Exercise details: Put the saved entries below into a Markdown table with the columns "Row" and "Entry," numbering each row and omitting blank lines. Every record must appear in the table.

Saved entries:
╔══

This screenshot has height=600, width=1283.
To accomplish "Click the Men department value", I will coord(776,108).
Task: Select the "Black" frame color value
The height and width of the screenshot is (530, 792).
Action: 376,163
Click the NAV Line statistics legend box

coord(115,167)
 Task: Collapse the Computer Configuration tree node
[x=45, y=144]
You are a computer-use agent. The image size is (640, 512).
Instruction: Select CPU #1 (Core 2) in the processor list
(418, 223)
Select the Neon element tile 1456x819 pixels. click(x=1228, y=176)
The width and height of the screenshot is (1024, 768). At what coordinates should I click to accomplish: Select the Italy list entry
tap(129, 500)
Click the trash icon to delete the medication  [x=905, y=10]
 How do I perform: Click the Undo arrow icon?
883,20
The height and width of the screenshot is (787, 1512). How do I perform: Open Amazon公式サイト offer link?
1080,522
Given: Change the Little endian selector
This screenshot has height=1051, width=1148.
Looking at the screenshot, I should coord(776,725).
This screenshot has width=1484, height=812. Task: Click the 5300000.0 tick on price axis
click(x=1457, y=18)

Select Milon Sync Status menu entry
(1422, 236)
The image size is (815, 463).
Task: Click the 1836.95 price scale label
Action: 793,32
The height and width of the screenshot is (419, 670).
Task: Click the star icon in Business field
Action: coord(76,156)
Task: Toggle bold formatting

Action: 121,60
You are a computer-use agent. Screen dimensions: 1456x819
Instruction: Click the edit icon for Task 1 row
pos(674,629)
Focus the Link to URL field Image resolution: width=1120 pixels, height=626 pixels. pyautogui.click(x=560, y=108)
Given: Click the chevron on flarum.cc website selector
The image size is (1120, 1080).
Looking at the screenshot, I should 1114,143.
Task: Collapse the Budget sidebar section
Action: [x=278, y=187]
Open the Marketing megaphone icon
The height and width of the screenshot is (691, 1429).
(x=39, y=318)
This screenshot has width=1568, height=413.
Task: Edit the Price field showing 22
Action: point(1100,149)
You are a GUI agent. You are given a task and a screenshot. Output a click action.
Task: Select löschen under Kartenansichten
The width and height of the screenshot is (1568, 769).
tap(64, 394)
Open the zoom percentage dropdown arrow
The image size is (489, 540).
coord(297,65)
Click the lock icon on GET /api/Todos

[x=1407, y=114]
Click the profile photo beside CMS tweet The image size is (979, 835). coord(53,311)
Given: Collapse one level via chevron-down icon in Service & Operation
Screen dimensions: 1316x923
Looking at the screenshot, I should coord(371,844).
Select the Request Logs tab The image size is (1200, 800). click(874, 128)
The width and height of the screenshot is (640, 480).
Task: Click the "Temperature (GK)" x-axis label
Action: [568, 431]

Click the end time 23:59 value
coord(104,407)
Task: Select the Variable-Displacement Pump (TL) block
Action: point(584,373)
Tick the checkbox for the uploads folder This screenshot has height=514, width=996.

╚══

Exercise output:
| Row | Entry |
|---|---|
| 1 | This screenshot has height=600, width=1283. |
| 2 | To accomplish "Click the Men department value", I will coord(776,108). |
| 3 | Task: Select the "Black" frame color value |
| 4 | The height and width of the screenshot is (530, 792). |
| 5 | Action: 376,163 |
| 6 | Click the NAV Line statistics legend box |
| 7 | coord(115,167) |
| 8 |  Task: Collapse the Computer Configuration tree node |
| 9 | [x=45, y=144] |
| 10 | You are a computer-use agent. The image size is (640, 512). |
| 11 | Instruction: Select CPU #1 (Core 2) in the processor list |
| 12 | (418, 223) |
| 13 | Select the Neon element tile 1456x819 pixels. click(x=1228, y=176) |
| 14 | The width and height of the screenshot is (1024, 768). At what coordinates should I click to accomplish: Select the Italy list entry |
| 15 | tap(129, 500) |
| 16 | Click the trash icon to delete the medication  [x=905, y=10] |
| 17 |  How do I perform: Click the Undo arrow icon? |
| 18 | 883,20 |
| 19 | The height and width of the screenshot is (787, 1512). How do I perform: Open Amazon公式サイト offer link? |
| 20 | 1080,522 |
| 21 | Given: Change the Little endian selector |
| 22 | This screenshot has height=1051, width=1148. |
| 23 | Looking at the screenshot, I should coord(776,725). |
| 24 | This screenshot has width=1484, height=812. Task: Click the 5300000.0 tick on price axis |
| 25 | click(x=1457, y=18) |
| 26 | Select Milon Sync Status menu entry |
| 27 | (1422, 236) |
| 28 | The image size is (815, 463). |
| 29 | Task: Click the 1836.95 price scale label |
| 30 | Action: 793,32 |
| 31 | The height and width of the screenshot is (419, 670). |
| 32 | Task: Click the star icon in Business field |
| 33 | Action: coord(76,156) |
| 34 | Task: Toggle bold formatting |
| 35 | Action: 121,60 |
| 36 | You are a computer-use agent. Screen dimensions: 1456x819 |
| 37 | Instruction: Click the edit icon for Task 1 row |
| 38 | pos(674,629) |
| 39 | Focus the Link to URL field Image resolution: width=1120 pixels, height=626 pixels. pyautogui.click(x=560, y=108) |
| 40 | Given: Click the chevron on flarum.cc website selector |
| 41 | The image size is (1120, 1080). |
| 42 | Looking at the screenshot, I should 1114,143. |
| 43 | Task: Collapse the Budget sidebar section |
| 44 | Action: [x=278, y=187] |
| 45 | Open the Marketing megaphone icon |
| 46 | The height and width of the screenshot is (691, 1429). |
| 47 | (x=39, y=318) |
| 48 | This screenshot has width=1568, height=413. |
| 49 | Task: Edit the Price field showing 22 |
| 50 | Action: point(1100,149) |
| 51 | You are a GUI agent. You are given a task and a screenshot. Output a click action. |
| 52 | Task: Select löschen under Kartenansichten |
| 53 | The width and height of the screenshot is (1568, 769). |
| 54 | tap(64, 394) |
| 55 | Open the zoom percentage dropdown arrow |
| 56 | The image size is (489, 540). |
| 57 | coord(297,65) |
| 58 | Click the lock icon on GET /api/Todos |
| 59 | [x=1407, y=114] |
| 60 | Click the profile photo beside CMS tweet The image size is (979, 835). coord(53,311) |
| 61 | Given: Collapse one level via chevron-down icon in Service & Operation |
| 62 | Screen dimensions: 1316x923 |
| 63 | Looking at the screenshot, I should coord(371,844). |
| 64 | Select the Request Logs tab The image size is (1200, 800). click(874, 128) |
| 65 | The width and height of the screenshot is (640, 480). |
| 66 | Task: Click the "Temperature (GK)" x-axis label |
| 67 | Action: [568, 431] |
| 68 | Click the end time 23:59 value |
| 69 | coord(104,407) |
| 70 | Task: Select the Variable-Displacement Pump (TL) block |
| 71 | Action: point(584,373) |
| 72 | Tick the checkbox for the uploads folder This screenshot has height=514, width=996. |